- [BRIEF 1]: Transcribe the passage on introverts and extroverts from "Although introverts can" up to and including "thoughts into words.".
- [BRIEF 2]: According to the passage on introverts and extroverts, what ratio of extroverts to introverts is suggested to exist on Earth?

- [SUPPLIED PASSAGE]:

There is a distinct boundary between the different types of energy human beings give off, and it makes us vary on some fundamental level. Not in necessarily an unfavourable level, but one all the same. An unsavoury observation by those who have not put the effort into researching the differences of personality types, see it in black and white terms. Introverts are quiet, and shy whilst extroverts are loud and outgoing. One is more favourable than the other in societies mind at times, to succeed you have to be a ‘talker’ and hence people are forced to conform to the stereotypes of being an extrovert. I have in the past, and I would not be surprised if others I know would admit to this. Fundamentally, I believe this has drastic effects on those who are introverts but feel as if there is something wrong with them because they do not act like others around them.
It is suggested that there is a 3:1 ratio of extroverts to introverts on Earth, and I do believe this to some extent*.
Extroversion and introversion are two differing traits in each human beings personality. Along with other traits this makes up who they are as a being. I know, finally, that I am an introvert and have grown to accept this fact. Now, I know that sometimes those who I speak about this to are confused about the differences between extroversion and introversion, so I will list some definitions:
Introvert(sion): These are people who are often thinking inwardly, they are described by themselves or others as being in their ‘own world’ and are more occupied with their own thoughts. They internalise their thoughts, dreams and feelings, rather than articulating them externally to others.
They most likely have these characteristics:
• Have a keen passion for their own development and understanding of the self.
• Private about their emotions.
• Quiet and can come across as unconfident around larger crowds and people they don’t know.
• Socialise, and more confident, around those they have known for a longer time.
• Observe, and learn through watching situations/others.
The downsides of introversion though is that they are often described as being ‘distant’, ‘cold’, ‘shy’ and ‘up themselves.’ I have been described as these on many occasion, I can agree with being shy, but the others are stereotypes placed upon my personality. Introverts tend to have partake in a small social group, only conversing predominantly with those they are most comfortable with, and being social can at times be difficult causing certain amounts of discomfort. Introverts often are not those who speak before thinking, they may spend ages articulating conversations in their minds before speaking to others, as they need to mull it over in their heads to decide the impact their words will have. Introverts will need time to themselves, to be alone, for a certain amount of time to gather their energy after being social. A downside to this personality type though as introverts are that because they are outnumbered by extroverts in society they may find people want, or make, them change themselves in order to be accepted. It is despicable as a society, that those who are seen as more ‘quiet’ would be alienated to the extent they feel as if they need to be something they aren’t. The amount of times that I was told when I was at high school by teachers that I was ‘too quiet’, ‘reluctant to partake in class discussion’ and ‘uncooperative’ is an indescribable amount. They should have been supportive instead of forceful in applying their bigoted beliefs, but of course not as the educational system has always had its flaws.
Although introverts can have a tricky time as they are outnumbered considerably, we have a particular gift which is pleasing. It is known that a vast amount of introverts are very creative. They make up the majority of writers, artists, actors etc…they excel in situations which they can flourish independently whilst embracing their personality. This is most likely down to the fact that they are always thinking about things, so they express these thoughts into words.

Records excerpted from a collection
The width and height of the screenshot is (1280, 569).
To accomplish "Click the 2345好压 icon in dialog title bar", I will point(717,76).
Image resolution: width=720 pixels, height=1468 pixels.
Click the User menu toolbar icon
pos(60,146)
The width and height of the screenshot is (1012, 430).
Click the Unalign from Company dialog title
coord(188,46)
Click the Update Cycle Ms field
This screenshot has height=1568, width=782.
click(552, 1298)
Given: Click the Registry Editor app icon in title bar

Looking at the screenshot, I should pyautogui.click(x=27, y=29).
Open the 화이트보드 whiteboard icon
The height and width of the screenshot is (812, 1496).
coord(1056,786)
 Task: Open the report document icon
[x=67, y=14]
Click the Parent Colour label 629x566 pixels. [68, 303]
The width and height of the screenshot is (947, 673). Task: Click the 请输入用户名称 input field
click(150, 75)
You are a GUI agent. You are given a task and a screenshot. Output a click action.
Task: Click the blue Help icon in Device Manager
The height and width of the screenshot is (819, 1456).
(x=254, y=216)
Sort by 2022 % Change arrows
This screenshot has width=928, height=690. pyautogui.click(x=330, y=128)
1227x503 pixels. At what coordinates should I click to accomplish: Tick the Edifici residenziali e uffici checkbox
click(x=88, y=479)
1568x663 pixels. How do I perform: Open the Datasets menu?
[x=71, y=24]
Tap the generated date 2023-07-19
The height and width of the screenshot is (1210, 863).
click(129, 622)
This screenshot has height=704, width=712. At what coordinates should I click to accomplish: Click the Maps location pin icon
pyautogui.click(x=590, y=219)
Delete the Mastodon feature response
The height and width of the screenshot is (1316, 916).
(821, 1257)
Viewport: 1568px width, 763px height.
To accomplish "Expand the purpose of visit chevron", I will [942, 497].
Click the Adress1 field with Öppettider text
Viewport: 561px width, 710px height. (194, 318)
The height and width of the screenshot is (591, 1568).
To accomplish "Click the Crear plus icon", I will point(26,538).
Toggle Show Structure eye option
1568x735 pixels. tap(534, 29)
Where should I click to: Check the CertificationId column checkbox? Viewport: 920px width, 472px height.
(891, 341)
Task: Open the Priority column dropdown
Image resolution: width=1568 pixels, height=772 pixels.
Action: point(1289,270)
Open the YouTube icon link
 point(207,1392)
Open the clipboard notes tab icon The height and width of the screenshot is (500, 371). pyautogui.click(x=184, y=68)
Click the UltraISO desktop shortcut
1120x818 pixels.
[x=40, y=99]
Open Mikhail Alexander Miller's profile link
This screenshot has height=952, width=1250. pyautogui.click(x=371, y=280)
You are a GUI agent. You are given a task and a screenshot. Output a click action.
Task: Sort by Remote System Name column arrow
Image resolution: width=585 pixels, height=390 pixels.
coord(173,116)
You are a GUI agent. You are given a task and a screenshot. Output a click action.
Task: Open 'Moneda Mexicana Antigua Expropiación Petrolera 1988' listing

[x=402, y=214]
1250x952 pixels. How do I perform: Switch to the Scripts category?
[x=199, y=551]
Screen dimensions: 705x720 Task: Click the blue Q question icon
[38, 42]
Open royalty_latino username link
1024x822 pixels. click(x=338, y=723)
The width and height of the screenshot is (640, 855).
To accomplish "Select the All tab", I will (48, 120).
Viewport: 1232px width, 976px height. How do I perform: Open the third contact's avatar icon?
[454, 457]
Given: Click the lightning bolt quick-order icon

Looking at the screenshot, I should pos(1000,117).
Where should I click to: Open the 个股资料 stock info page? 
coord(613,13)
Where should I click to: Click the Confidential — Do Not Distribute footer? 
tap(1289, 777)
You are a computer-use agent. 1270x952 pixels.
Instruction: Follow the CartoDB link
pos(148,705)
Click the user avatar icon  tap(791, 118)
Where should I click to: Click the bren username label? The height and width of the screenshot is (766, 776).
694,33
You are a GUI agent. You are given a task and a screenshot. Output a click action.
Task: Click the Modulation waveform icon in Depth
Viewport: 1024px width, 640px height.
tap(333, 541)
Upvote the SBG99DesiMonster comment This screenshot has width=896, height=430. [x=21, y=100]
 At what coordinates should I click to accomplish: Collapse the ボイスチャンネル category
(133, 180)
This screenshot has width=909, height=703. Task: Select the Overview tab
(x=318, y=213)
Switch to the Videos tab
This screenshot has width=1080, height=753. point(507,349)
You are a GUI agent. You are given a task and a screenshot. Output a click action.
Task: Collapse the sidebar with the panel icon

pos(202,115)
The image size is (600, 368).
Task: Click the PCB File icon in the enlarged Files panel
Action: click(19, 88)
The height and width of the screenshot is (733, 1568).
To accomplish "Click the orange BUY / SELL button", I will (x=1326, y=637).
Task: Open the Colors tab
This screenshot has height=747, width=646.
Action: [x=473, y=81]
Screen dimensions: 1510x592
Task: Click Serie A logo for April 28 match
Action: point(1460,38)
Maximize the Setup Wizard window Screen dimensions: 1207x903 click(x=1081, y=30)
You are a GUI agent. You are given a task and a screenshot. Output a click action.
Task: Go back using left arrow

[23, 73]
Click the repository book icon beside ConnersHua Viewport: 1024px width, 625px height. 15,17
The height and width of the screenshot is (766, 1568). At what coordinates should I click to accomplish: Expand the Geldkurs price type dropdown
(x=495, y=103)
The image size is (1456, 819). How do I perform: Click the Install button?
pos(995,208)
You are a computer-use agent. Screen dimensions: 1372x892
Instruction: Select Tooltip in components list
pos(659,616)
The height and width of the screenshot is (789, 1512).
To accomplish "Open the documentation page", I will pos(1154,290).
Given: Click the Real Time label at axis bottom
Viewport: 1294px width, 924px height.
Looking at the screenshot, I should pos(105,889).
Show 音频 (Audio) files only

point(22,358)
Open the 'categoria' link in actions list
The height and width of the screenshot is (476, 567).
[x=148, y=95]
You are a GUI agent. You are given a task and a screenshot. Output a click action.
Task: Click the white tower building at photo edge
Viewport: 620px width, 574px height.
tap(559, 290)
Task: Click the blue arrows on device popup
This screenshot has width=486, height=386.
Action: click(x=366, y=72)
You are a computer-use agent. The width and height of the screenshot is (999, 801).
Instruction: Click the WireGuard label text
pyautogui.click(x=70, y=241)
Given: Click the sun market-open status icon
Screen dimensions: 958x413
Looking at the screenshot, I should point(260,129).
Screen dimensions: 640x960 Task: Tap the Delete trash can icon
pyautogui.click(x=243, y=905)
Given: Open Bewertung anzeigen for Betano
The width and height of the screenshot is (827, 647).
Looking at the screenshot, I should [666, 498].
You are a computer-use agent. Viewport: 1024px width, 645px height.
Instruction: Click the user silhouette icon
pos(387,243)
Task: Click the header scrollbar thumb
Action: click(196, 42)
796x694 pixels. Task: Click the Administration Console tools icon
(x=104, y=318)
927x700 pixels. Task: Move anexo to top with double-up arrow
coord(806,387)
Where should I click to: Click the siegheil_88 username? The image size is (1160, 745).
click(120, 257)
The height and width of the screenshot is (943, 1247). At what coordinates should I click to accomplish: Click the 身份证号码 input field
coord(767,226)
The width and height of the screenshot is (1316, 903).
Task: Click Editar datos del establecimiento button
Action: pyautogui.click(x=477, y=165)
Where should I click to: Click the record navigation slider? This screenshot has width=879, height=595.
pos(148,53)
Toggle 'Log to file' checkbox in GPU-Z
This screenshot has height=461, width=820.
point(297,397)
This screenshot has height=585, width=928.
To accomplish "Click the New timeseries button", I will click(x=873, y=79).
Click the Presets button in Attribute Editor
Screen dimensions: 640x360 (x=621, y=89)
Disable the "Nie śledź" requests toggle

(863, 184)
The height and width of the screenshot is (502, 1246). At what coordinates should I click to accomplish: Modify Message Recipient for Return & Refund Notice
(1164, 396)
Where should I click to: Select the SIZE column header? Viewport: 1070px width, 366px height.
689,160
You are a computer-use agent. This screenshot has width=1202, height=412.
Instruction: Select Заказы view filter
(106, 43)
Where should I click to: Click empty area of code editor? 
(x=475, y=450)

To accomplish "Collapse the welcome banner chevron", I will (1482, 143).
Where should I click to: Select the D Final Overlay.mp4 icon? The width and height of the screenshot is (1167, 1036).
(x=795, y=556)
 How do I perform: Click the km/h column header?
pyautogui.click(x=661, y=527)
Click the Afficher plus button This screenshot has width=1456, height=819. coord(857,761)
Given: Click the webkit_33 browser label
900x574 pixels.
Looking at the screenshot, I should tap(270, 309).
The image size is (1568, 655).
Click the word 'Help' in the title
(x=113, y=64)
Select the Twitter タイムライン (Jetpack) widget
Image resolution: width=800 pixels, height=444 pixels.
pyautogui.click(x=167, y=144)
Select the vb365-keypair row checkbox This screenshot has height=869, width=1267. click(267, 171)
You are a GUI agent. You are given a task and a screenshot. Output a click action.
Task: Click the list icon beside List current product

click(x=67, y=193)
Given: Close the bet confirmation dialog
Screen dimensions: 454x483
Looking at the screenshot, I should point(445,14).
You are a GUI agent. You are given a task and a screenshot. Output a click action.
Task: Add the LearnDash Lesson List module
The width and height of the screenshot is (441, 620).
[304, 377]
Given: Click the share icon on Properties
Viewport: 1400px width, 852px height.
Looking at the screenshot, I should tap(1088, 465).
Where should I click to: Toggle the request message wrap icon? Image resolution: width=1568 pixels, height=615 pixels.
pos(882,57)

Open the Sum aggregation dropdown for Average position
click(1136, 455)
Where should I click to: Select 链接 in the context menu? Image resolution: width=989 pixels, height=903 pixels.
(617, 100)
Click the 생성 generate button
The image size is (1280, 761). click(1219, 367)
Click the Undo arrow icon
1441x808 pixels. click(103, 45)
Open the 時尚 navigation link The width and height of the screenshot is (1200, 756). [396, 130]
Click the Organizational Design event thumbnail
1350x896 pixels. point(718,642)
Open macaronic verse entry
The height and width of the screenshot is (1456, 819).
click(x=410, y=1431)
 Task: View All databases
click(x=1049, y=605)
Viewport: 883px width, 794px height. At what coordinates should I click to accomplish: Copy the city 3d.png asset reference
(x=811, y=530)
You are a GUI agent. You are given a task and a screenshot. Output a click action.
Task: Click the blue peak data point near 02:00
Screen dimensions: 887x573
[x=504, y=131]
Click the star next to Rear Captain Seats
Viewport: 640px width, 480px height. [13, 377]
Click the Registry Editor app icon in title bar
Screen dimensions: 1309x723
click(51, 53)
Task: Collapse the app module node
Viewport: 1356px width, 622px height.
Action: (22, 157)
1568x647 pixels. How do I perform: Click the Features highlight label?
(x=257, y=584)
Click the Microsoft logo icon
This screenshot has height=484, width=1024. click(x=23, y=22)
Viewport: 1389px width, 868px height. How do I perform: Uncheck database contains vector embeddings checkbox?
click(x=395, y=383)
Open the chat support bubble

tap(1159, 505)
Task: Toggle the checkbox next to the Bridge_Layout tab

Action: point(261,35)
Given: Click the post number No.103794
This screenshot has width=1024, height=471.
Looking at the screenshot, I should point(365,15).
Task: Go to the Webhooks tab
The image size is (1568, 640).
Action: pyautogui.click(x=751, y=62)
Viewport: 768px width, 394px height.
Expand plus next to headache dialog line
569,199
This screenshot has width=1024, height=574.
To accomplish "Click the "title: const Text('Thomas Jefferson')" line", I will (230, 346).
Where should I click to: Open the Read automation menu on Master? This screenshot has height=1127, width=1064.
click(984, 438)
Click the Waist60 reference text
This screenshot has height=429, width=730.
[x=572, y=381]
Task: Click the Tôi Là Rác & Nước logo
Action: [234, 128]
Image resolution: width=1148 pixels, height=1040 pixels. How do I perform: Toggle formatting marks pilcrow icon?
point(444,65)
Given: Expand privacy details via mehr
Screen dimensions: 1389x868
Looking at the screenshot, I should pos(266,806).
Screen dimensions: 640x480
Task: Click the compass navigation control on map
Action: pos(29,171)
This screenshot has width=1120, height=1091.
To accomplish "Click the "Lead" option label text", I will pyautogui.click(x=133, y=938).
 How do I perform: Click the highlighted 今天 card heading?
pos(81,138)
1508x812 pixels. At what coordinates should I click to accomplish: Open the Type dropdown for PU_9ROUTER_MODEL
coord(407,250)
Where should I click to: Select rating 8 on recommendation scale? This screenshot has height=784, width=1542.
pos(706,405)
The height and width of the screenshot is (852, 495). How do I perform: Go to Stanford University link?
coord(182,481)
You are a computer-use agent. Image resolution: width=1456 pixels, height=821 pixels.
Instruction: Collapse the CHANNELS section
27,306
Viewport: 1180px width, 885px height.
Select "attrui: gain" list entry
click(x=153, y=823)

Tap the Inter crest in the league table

- [COMPLETE OUTPUT 1]:
Although introverts can have a tricky time as they are outnumbered considerably, we have a particular gift which is pleasing. It is known that a vast amount of introverts are very creative. They make up the majority of writers, artists, actors etc…they excel in situations which they can flourish independently whilst embracing their personality. This is most likely down to the fact that they are always thinking about things, so they express these thoughts into words.

- [COMPLETE OUTPUT 2]: A 3:1 ratio of extroverts to introverts.